◆ DATA FOR THE TASK ◆
^^^^^^^^
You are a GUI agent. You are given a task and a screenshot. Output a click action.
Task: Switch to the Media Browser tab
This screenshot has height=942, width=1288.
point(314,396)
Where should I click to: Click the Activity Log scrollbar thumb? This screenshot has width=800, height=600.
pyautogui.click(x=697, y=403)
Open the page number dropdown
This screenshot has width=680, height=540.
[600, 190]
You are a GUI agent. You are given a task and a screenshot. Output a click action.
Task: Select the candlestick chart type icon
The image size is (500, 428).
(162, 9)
^^^^^^^^
◆ DESCRIPTION OF THE TASK ◆
Beginning with the line that has "Where should I", set down each line through the last one above, exactly, and nothing else.

◆ ANSWER SECTION ◆
Where should I click to: Click the Activity Log scrollbar thumb? This screenshot has width=800, height=600.
pyautogui.click(x=697, y=403)
Open the page number dropdown
This screenshot has width=680, height=540.
[600, 190]
You are a GUI agent. You are given a task and a screenshot. Output a click action.
Task: Select the candlestick chart type icon
The image size is (500, 428).
(162, 9)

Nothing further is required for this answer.